“Sometimes you are the problem.” That’s how are a recent article in the Chronicle of Higher Education begins its look at interpersonal conflict: It’s Your Fault. We’d like to blame someone else, and we usually do. But, the simple truth is that sometimes we are our own worst enemy.
As the author points out, we live in a context where “blame shifting” is an art form.
Of course it’s hard to resist blaming someone else. Admitting that a personal or personnel dispute is your fault is difficult—and near impossible for some people.
We live in a world where it is standard political discourse to lay 100 percent of the blame for any crisis or problem on the opposing party. Or, as a recent popular psychology book put it: “Mistakes were made, but not by me.”
But, the author goes on to point out that there is real virtue in recognizing that you are often part of the problem. When the problem is entirely on their side, you’re stuck. You can’t do much to change others. But, if you’re contributing to the problem, you have an opportunity. You just have to get out of your own way.
So, the author goes on to identify five things you might be doing to create your own “people problems.” Given the source of the article, it should come as no surprise that it focuses on academic conflict: the tensions and complications that arise between faculty, students, and (shockingly) administration. But, the ideas really apply anywhere conflict can arise between people (i.e. everywhere).
You’ll have to read the whole article for good comments on each of these. But, here are the five things you might be doing to contribute to the problem.
You have not paid your dues but act like you have.
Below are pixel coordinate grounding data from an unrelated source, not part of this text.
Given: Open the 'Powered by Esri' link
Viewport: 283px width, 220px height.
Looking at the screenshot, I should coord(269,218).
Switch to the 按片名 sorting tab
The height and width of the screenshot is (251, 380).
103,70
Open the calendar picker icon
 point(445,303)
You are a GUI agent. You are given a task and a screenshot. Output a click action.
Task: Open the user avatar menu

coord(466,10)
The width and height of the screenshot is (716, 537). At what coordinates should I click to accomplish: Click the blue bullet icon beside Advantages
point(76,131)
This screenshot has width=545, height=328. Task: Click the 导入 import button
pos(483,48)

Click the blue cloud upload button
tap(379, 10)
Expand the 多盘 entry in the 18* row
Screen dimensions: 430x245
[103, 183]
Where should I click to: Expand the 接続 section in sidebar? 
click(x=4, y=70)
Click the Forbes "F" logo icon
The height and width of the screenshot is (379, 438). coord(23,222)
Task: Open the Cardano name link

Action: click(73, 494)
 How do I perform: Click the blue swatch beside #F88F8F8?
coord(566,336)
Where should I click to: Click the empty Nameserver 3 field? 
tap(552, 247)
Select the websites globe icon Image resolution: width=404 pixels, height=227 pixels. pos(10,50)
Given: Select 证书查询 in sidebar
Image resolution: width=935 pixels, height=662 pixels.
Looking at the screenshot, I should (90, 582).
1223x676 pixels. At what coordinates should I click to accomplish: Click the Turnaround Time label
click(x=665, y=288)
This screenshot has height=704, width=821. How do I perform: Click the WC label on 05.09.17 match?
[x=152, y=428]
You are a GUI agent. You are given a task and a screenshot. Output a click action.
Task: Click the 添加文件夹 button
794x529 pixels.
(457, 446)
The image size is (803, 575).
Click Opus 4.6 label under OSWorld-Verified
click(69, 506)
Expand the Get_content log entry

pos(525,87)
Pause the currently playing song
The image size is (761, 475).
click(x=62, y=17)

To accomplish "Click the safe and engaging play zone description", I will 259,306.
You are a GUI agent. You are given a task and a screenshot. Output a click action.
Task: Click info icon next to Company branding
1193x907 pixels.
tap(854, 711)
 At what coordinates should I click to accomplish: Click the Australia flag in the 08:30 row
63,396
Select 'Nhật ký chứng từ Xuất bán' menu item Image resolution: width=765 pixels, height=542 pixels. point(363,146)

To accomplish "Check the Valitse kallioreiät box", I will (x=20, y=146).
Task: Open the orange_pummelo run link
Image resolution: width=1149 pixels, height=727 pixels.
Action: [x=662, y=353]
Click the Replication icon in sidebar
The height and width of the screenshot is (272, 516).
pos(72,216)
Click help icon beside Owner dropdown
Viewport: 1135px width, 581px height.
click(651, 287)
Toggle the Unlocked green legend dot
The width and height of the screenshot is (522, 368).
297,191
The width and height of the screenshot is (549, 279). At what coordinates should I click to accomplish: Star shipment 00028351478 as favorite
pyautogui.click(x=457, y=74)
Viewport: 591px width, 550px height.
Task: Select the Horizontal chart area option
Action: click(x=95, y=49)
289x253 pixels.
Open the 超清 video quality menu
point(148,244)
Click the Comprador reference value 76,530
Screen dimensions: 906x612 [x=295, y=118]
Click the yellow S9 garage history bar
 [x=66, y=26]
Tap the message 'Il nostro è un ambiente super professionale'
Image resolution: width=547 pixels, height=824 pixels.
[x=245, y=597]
You are overly suspicious.
You are acting selfish.
You complain too much.
You are a jerk.
Personally, I love the last one. Sometimes recognizing that you are a jerk is an important first step toward getting along better with others.
And, the author concludes with:
Admitting to ourselves that we are—at least in part—to blame for a difficulty we face is hard, but it is necessary for getting on with life and careers. It is also a sign that you have developed two key components of the tenure-worthy: maturity and responsibility.
It’s a good article and is well worth a few minutes of your time.